The management of the length discrepancy requires an early removal of the hemodynamic and metabolic causes for the bone pathology because the likelihood of correction by this vascular operation to the primary lesion is much higher when done during infancy (Table 43.3) [12, 34, 35]. When, however, the long-bone length discrepancy is more than 4–5 cm, the combined approach of an orthopedic procedure and vascular surgery has been generally accepted as the primary strategy. When presented with severe length discrepancy, noninvasive and/or invasive diagnosis procedures should be started even before the age of 3 in order to perform the necessary vascular procedure to correct the pathologic hemodynamics first before it is too late [17]. However, if the vascular cause of the length discrepancy can be contained until the age of 7, orthopedic surgery may then be performed (Table 43.4). The policy of first performing vascular surgery to arrest further abnormal long-bone growth and then subsequent additional orthopedic correction is the treatment of choice. An early aggressive approach is mandatory [9, 30–32].

In the long run, length discrepancy may not represent the underlying problem in these patients. That is why a critical indication should be considered.

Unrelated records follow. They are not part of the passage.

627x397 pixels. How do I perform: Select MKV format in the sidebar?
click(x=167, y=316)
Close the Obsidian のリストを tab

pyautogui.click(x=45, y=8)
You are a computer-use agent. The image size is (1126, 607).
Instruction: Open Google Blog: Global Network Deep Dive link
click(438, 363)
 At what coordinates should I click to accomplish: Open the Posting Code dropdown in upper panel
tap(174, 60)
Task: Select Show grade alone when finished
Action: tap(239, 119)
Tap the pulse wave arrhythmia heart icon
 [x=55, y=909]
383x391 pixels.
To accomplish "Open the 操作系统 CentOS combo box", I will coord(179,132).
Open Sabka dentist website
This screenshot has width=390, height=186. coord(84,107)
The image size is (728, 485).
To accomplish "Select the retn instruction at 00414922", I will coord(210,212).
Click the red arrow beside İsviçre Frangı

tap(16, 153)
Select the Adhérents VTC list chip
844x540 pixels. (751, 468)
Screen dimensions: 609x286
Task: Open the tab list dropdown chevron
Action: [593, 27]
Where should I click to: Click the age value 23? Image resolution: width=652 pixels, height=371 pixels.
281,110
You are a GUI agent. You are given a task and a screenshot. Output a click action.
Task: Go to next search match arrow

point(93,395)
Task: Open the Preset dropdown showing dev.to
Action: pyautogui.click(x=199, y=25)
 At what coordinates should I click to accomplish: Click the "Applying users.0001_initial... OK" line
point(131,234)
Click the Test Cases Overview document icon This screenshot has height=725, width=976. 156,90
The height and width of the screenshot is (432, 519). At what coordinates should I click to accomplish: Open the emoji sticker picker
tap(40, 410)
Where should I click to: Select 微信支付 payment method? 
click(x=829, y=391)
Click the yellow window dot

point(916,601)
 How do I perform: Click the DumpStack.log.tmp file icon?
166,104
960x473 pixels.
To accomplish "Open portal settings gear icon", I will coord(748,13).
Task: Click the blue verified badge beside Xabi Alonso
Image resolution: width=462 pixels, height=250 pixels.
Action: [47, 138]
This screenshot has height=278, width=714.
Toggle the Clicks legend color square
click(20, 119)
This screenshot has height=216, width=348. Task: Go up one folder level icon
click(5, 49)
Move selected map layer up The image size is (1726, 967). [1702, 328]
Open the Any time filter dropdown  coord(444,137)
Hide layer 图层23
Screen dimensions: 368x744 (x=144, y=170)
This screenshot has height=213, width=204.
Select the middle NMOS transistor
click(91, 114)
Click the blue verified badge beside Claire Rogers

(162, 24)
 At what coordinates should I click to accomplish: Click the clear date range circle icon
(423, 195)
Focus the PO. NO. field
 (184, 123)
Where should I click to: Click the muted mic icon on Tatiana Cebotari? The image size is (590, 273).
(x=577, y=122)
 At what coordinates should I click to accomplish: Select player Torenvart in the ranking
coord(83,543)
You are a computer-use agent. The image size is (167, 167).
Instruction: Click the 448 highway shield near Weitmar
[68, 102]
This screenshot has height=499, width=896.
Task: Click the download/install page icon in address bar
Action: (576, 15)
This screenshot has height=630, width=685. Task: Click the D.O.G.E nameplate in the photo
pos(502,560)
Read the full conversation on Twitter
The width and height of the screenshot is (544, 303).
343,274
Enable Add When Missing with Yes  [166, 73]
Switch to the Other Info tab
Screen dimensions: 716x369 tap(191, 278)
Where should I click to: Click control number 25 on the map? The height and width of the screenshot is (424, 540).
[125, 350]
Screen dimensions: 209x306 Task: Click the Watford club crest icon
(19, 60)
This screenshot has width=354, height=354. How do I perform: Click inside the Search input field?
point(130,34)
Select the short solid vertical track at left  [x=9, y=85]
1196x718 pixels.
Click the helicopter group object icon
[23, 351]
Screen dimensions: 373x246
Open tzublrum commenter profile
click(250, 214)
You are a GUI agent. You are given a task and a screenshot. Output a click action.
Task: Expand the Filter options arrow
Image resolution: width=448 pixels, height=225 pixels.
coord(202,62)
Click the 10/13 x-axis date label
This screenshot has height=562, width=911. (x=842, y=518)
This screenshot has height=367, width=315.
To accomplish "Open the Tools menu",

Children and young people with a congenital vascular malformation sometimes also suffer mono- or oligoarthralgia of the large joints, mainly of the lower limbs (Table 43.5) (Hauert Disease) [33].

What we notice here is that this includes cases in which destruction of the affected joints occurs early on in childhood, sometimes even before the age of 5, the considerable extent of which stands in extraordinary contrast to the usual complaint of moderate or slight pain. What is also striking is that this joint condition is accompanied only by very marginal inflammatory malformations and that, entirely unlike in primary degenerative joint changes, this type of destruction appears not to show any significant tendency of progression after longitudinal growth is complete. There are no signs of systemic inflammation; rheumatoid factors are consistently negative [5–8]. The vertebra joints appear to be recessed. Based on our experience and knowledge of international literature, this very unusual clinical phenotype is as yet undocumented, so we have provisionally opted for the descriptive term of angiodysplasia arthropathy, or “Hauert disease,” for this set of conditions, with the aim of having it acknowledged as a stand-alone entity.

Vascular malformation on the affected limb makes most patients seriously ill in any case, a major symptom being chronic bouts of phlebitis causing pain and restriction of movement. The clinically visible signs of vascular malformation explain why it is only in later examinations that joint disease is considered as a cause of the symptoms. The vascular malformation alone is capable of compromising joint function so much so that its typical symptoms such as limping, contractures, and painful movement can obscure an arthropathy, which shares the same symptoms. The most striking symptom in patients is a loss of function of the joint, a limp, and possibly a periarticular swelling. Effusion in the knee joint or hemarthrosis is key exceptions. There are generally no lab-based inflammation parameters.

A restriction in movement of the ankle and foot joints can already be detected in newborns. Clinical examination using duplex ultrasound (color-coded ultrasound of the vessels) can quickly diagnose vessel failure (vascular malformation).

We have divided the disease into three degrees of severity depending on the extent of the tissue malformations (Table 43.6).